Given data below:

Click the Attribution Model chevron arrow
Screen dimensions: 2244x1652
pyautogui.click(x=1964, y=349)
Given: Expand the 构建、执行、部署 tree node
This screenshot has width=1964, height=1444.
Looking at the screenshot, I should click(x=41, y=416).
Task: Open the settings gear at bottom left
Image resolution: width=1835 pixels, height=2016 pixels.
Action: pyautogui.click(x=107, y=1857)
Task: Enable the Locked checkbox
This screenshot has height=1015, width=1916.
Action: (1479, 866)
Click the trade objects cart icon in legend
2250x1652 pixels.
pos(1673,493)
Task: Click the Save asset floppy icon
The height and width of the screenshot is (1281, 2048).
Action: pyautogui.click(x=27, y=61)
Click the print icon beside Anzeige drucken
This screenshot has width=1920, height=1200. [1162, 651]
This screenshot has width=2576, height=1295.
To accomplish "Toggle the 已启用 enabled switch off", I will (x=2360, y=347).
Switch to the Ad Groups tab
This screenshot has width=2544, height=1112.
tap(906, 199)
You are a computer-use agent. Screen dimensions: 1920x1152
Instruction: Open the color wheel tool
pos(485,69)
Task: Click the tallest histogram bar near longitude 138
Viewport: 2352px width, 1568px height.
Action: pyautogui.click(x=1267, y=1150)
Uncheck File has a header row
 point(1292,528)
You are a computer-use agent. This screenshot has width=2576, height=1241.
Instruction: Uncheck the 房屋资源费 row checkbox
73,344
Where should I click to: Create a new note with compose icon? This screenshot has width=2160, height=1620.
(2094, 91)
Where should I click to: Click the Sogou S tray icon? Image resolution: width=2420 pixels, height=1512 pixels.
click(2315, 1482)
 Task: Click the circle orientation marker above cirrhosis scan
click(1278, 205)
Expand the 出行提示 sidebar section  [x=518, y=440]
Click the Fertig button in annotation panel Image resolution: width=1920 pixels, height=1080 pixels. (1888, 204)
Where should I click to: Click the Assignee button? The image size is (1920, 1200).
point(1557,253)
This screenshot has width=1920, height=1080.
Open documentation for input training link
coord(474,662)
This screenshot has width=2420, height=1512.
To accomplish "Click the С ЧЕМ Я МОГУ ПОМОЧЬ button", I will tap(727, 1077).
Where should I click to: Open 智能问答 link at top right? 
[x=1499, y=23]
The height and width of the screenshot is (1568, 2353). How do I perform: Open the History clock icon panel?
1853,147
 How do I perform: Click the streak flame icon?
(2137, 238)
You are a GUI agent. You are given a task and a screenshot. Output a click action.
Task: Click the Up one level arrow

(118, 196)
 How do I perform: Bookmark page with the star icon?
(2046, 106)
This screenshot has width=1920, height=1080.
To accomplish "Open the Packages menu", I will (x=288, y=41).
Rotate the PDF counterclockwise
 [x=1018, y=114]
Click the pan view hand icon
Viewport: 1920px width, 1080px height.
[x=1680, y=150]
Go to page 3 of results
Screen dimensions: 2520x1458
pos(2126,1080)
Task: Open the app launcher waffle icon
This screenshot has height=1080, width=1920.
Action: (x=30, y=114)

End of Given data.

Task instructions
Pick every line from the listing holding the string "agent", and copy it.

Output below
You are a computer-use agent. Screen dimensions: 1920x1152
You are a computer-use agent. This screenshot has width=2576, height=1241.
You are a GUI agent. You are given a task and a screenshot. Output a click action.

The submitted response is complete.